Interplay between hypoxia, RNA methylation, and HPV in head and neck squamous cell carcinomas: drivers of oncogenesis and resistance to therapy
Marcel Mohr, Julia Kozikowska, Zuzanna Petryszyn, Kamila Ostrowska, Ewelina Golusinska-Kardach, Wojciech Golusinski, Wiktoria Suchorska, Katarzyna Kulcenty

TL;DR
This paper reviews how hypoxia, RNA methylation, and HPV interact to drive head and neck cancer growth and treatment resistance.
Contribution
It integrates recent findings on the combined role of hypoxia, m⁶A RNA methylation, and HPV in HNSCC progression and therapy resistance.
Findings
m⁶A RNA methylation influences gene expression, immune response, and treatment resistance in HNSCC.
Hypoxia alters the tumor environment and contributes to therapy resistance through epitranscriptomic changes.
HPV oncoproteins modulate RNA methylation and immune dynamics, creating unique therapeutic vulnerabilities.
Abstract
Head and neck squamous cell carcinoma (HNSCC) encompasses a diverse group of tumors with varying etiology, biology, and response to therapy. Among its subtypes, human papillomavirus positive HNSCC is associated with better prognosis and enhanced sensitivity to radiotherapy, chemotherapy, and immunotherapy. However, resistance still occurs and is often driven by complex molecular mechanisms that remain incompletely understood.
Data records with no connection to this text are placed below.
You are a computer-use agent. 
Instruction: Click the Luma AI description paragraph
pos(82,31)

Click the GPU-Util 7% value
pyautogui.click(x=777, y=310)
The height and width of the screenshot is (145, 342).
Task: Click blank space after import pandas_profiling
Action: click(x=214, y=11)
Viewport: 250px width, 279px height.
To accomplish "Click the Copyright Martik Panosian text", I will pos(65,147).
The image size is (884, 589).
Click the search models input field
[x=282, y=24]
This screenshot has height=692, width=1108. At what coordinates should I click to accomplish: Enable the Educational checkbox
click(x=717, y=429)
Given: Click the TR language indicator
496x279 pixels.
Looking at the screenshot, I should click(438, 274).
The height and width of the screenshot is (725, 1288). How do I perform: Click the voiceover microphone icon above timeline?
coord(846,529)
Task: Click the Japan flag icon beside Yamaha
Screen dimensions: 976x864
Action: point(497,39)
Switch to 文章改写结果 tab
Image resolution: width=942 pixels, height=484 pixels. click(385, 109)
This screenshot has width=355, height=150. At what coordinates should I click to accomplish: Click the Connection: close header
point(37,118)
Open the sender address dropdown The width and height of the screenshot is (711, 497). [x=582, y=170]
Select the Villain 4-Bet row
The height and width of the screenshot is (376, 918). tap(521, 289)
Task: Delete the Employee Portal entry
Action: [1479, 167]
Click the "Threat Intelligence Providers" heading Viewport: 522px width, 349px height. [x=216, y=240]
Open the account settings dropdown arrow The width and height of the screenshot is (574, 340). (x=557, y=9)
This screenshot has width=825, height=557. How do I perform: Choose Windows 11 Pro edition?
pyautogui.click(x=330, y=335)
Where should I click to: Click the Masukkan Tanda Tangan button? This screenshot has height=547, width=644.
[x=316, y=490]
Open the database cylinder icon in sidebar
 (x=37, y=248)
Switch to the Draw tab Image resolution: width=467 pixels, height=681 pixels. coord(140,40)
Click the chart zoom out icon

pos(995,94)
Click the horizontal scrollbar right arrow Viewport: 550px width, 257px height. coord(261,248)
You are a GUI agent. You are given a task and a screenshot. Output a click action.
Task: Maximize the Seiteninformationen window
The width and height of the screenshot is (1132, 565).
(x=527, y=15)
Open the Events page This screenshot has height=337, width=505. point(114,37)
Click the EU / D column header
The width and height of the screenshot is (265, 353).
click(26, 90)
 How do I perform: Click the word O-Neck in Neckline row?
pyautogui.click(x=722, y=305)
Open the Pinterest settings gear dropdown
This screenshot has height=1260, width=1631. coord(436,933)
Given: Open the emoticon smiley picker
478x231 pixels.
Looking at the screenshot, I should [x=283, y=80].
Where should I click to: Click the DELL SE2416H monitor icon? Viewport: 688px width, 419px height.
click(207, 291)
Recent evidence highlights the pivotal role of RNA modifications-particularly N6-methyladenosine (m⁶A)-in regulating key processes such as gene expression, immune response, and treatment resistance. Dysregulation of m⁶A machinery, including methyltransferases (METTL3, METTL14), demethylases (FTO, ALKBH5), and m⁶A readers (YTHDFs, IGF2BPs), has been implicated in oncogenesis, immune evasion, and therapy failure in multiple cancers, including HNSCC. These…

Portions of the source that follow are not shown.